## Aim of the exercise:
An exact, word-for-word copy of the entries is required, beginning at the line that contains "Task: Stop the playtest with red square" and ending at the last line, both included.

Extracted data entries:
----------------------------------------

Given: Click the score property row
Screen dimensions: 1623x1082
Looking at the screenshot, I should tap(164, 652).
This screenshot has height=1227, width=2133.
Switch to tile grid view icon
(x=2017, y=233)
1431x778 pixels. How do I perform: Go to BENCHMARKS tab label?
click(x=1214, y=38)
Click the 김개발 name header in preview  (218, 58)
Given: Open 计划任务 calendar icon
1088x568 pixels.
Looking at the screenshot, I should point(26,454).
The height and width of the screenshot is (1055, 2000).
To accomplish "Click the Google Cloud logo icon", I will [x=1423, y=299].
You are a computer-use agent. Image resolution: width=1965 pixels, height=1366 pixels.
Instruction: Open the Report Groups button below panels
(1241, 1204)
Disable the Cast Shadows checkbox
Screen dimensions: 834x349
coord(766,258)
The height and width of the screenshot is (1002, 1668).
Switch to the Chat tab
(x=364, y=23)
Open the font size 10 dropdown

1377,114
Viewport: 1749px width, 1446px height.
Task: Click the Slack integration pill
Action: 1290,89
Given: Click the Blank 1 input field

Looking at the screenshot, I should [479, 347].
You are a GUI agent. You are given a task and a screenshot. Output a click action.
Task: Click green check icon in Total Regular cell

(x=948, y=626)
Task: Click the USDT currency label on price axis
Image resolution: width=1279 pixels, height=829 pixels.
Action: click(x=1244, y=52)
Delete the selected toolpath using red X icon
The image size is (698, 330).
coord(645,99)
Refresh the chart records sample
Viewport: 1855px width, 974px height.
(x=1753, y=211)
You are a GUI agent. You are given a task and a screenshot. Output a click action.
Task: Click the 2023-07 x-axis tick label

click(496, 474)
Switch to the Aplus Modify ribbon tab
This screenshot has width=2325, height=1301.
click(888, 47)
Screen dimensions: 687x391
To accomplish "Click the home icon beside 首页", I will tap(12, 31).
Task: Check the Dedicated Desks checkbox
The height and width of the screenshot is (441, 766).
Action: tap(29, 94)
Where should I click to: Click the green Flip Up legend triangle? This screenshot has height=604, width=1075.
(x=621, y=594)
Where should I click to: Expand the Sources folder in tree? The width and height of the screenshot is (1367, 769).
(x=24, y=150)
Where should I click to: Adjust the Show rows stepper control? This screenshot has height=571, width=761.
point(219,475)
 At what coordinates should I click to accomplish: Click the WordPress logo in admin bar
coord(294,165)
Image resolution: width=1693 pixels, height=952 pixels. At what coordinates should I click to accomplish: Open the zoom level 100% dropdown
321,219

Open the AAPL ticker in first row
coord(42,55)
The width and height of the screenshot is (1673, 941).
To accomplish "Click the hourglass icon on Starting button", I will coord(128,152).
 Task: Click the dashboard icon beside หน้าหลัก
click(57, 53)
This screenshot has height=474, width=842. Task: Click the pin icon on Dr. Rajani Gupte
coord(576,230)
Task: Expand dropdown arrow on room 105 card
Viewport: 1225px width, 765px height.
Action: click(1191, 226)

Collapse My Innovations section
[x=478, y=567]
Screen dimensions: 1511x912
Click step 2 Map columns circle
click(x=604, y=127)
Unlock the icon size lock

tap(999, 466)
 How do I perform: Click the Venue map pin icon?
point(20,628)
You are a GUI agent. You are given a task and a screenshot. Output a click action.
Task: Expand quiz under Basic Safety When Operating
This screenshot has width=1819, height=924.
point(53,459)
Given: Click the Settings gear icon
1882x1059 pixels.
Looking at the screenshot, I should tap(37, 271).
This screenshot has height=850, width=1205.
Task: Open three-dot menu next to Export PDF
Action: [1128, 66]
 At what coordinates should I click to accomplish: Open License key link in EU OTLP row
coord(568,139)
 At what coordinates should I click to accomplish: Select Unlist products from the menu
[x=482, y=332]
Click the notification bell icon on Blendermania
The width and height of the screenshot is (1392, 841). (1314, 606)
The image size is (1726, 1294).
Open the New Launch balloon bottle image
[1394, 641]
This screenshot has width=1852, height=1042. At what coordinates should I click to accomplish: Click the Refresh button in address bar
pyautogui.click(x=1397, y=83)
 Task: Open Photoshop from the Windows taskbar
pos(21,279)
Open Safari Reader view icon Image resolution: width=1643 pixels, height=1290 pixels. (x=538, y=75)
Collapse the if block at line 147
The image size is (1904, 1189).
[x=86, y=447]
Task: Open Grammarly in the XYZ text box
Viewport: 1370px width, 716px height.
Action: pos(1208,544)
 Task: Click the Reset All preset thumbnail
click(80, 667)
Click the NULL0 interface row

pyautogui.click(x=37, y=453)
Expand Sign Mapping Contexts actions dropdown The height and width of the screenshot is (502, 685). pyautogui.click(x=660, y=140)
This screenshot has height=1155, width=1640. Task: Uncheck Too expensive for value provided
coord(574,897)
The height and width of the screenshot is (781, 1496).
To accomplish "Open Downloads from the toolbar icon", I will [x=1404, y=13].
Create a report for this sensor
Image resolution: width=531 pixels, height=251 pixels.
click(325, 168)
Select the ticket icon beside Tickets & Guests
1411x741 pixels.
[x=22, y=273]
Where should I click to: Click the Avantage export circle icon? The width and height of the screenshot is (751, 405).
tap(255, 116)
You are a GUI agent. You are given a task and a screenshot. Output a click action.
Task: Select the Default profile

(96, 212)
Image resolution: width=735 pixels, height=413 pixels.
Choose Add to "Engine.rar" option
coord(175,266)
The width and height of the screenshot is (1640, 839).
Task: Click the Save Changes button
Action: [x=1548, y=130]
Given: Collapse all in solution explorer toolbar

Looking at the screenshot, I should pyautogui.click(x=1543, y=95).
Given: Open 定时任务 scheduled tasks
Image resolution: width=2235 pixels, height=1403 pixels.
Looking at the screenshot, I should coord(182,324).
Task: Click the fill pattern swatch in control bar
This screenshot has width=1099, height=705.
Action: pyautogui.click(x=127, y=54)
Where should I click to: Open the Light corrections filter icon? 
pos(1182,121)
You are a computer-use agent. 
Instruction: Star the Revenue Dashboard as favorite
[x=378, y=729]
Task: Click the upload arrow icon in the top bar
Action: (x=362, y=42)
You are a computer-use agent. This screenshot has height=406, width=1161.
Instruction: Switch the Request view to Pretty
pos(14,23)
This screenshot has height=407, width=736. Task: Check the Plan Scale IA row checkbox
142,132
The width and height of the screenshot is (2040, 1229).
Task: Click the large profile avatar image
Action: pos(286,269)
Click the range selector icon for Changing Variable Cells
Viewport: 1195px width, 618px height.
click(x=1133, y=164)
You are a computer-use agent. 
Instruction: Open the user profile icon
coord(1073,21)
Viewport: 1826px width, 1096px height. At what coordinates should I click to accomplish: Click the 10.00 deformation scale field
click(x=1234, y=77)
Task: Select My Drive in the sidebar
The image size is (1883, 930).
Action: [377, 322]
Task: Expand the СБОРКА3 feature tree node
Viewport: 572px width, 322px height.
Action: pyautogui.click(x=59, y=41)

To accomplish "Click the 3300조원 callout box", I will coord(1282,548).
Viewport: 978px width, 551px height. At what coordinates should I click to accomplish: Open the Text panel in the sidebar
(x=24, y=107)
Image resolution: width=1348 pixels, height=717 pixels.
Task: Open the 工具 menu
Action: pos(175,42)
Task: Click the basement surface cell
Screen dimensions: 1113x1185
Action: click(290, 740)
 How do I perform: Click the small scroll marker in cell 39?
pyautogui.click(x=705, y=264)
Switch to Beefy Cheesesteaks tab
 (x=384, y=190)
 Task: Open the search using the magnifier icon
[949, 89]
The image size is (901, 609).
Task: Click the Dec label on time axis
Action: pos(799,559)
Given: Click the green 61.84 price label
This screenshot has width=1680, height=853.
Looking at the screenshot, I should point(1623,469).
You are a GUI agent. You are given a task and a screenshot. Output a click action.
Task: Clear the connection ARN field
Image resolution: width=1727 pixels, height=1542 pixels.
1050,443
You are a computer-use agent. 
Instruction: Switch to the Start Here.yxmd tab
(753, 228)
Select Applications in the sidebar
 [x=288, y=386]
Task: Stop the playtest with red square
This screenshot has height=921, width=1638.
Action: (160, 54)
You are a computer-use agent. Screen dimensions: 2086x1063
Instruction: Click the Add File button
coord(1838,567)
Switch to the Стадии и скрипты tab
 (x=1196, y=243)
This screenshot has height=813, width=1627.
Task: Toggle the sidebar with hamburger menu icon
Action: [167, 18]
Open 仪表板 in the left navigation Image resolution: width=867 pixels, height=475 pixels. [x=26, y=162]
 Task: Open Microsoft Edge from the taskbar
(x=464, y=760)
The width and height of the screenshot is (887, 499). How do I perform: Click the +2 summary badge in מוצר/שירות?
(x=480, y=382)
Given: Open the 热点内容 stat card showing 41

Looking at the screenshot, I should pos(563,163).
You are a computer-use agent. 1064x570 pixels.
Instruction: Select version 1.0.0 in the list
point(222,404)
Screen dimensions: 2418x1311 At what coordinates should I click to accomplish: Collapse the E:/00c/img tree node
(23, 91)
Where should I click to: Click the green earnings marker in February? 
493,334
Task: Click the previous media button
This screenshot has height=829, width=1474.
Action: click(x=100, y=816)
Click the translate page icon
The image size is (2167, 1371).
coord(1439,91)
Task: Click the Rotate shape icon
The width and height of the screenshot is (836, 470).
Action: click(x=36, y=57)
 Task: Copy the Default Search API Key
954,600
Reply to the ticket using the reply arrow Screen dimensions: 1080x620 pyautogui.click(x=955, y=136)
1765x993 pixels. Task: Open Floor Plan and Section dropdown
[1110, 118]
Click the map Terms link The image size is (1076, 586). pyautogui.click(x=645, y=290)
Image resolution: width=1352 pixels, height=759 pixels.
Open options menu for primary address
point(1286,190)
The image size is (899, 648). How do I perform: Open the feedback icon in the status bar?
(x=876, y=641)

----------------------------------------

## Completed exercise:
Task: Stop the playtest with red square
This screenshot has height=921, width=1638.
Action: (160, 54)
You are a computer-use agent. Screen dimensions: 2086x1063
Instruction: Click the Add File button
coord(1838,567)
Switch to the Стадии и скрипты tab
 (x=1196, y=243)
This screenshot has height=813, width=1627.
Task: Toggle the sidebar with hamburger menu icon
Action: [167, 18]
Open 仪表板 in the left navigation Image resolution: width=867 pixels, height=475 pixels. [x=26, y=162]
 Task: Open Microsoft Edge from the taskbar
(x=464, y=760)
The width and height of the screenshot is (887, 499). How do I perform: Click the +2 summary badge in מוצר/שירות?
(x=480, y=382)
Given: Open the 热点内容 stat card showing 41

Looking at the screenshot, I should pos(563,163).
You are a computer-use agent. 1064x570 pixels.
Instruction: Select version 1.0.0 in the list
point(222,404)
Screen dimensions: 2418x1311 At what coordinates should I click to accomplish: Collapse the E:/00c/img tree node
(23, 91)
Where should I click to: Click the green earnings marker in February? 
493,334
Task: Click the previous media button
This screenshot has height=829, width=1474.
Action: click(x=100, y=816)
Click the translate page icon
The image size is (2167, 1371).
coord(1439,91)
Task: Click the Rotate shape icon
The width and height of the screenshot is (836, 470).
Action: click(x=36, y=57)
 Task: Copy the Default Search API Key
954,600
Reply to the ticket using the reply arrow Screen dimensions: 1080x620 pyautogui.click(x=955, y=136)
1765x993 pixels. Task: Open Floor Plan and Section dropdown
[1110, 118]
Click the map Terms link The image size is (1076, 586). pyautogui.click(x=645, y=290)
Image resolution: width=1352 pixels, height=759 pixels.
Open options menu for primary address
point(1286,190)
The image size is (899, 648). How do I perform: Open the feedback icon in the status bar?
(x=876, y=641)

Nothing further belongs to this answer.